É importante, neste momento em que o mundo comemora com esperança a posse de Obama, evidenciarmos os avanços políticos do Brasil, instituídos pela Constituição de 88. Os principais, além da garantia da eleição direta, são os mandados de injunção, a possibilidade de a sociedade apresentar projetos de lei, o instituto do plebiscito e do referendo por voto popular. Tal reflexão é fundamental, pois o exercício da política tem o poder de mudar a história, como fizeram agora os norte-americanos. Também é imprescindível porque nossas virtudes nessa área não devem mascarar os defeitos. Ao contrário, precisam nos estimular a rever os problemas e a colocar novamente em pauta a reforma política. Esta é a mais importante de todas, inclusive no sentido de dar ao Brasil melhores condições para o enfrentamento de crises.

É prioritário, por exemplo, um Código Eleitoral definitivo. É inconcebível, a cada eleição, estabelecer normas específicas, mobilizando tempo do Congresso, do Executivo e da Justiça Eleitoral, além de se criar um caldo de cultura para o casuísmo. Outro avanço é o voto distrital misto: metade dos parlamentares seria eleita nos seus respectivos distritos e 50%, nas eleições proporcionais (o modelo amplia a representatividade do voto e reduz os espaços para relações espúrias e manipulações recíprocas entre Executivo e Legislativo). Também é inexorável a fidelidade partidária, que eliminaria uma série de vícios no processo político, que se reflete, muitas vezes, no caráter volátil das alianças e coligações e, pior, no comércio de cadeiras no Legislativo. A recente decisão do STF, de impedir a troca de legenda durante o mandato, não é suficiente e, aliás, sequer está sendo cumprida rigorosamente.
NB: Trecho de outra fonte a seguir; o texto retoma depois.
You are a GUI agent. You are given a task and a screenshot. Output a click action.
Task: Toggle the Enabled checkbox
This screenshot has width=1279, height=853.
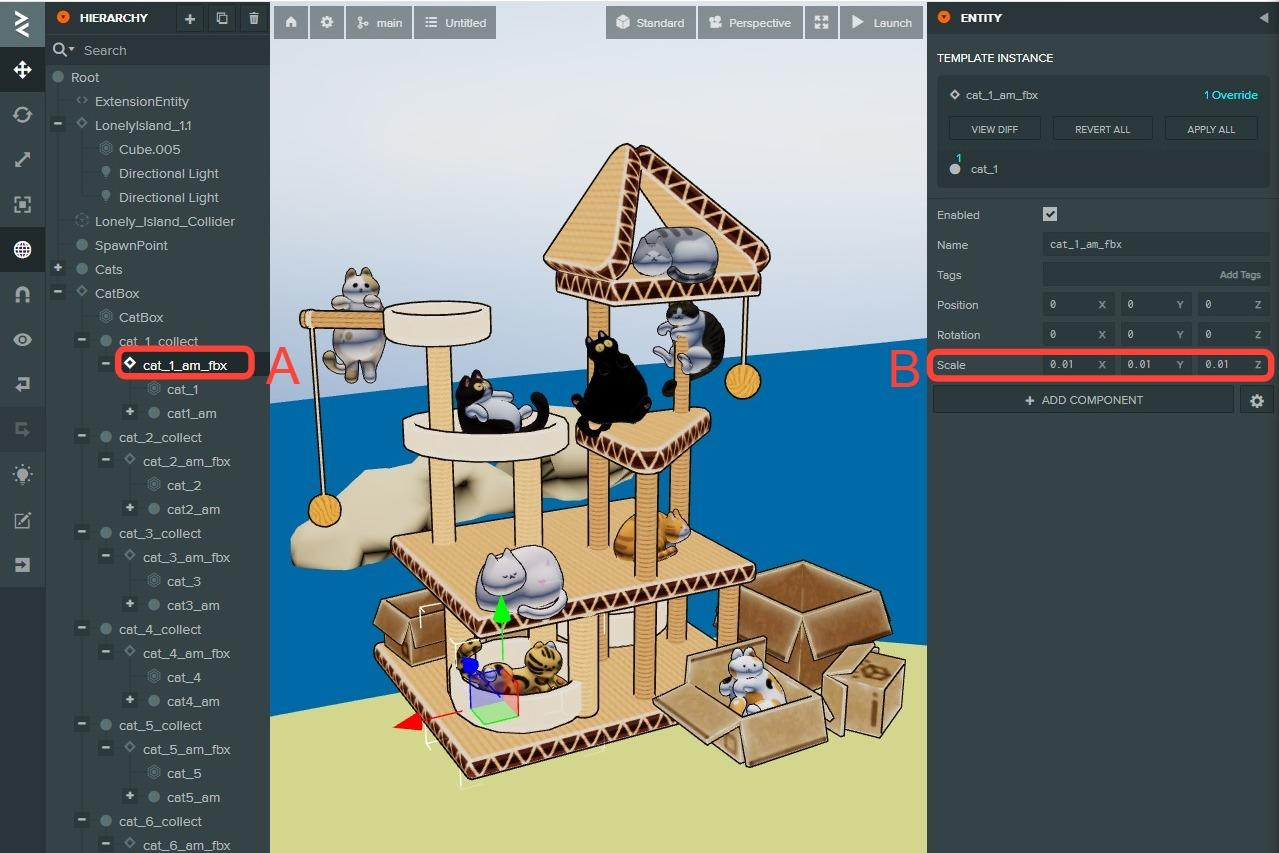pos(1049,214)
A reforma política precisa incluir, ainda, a normalização dos financiamentos das campanhas, com o estabelecimento de recursos orçamentários para cada partido, proporcionalmente à sua representatividade, e regulamentação mais criteriosa e rígida, com a imposição de limites às contribuições. É preciso estabelecer controles intransigentes dos valores e das respectivas prestações de contas. Finalmente, para que no Legislativo prevaleça o conceito “um cidadão um voto”, é necessário rever a proporcionalidade das bancadas na Câmara dos Deputados. Hoje, o voto dos eleitores de estados mais populosos vale menos do que o de habitantes de unidades federativas com menos habitantes.

Da mesma forma que os norte-americanos não têm como anular os efeitos das distorções que propiciaram a primeira eleição de Bush, nós, brasileiros, não podemos alterar as consequências dos equívocos de nossa estrutura política, como o “mensalão”, “os anões do orçamento”, os “sanguessugas”, a “pasta cor de rosa”.... Como é impossível mudar o passado, é ainda maior a responsabilidade perante o futuro, este sim sujeito à consciência e proatividade da sociedade e do setor público. Reforma política já!

*Fabio Arruda Mortara, M.A., MSc., empresário, é presidente da Regional São Paulo da Associação Brasileira da Indústria Gráfica (Abigraf).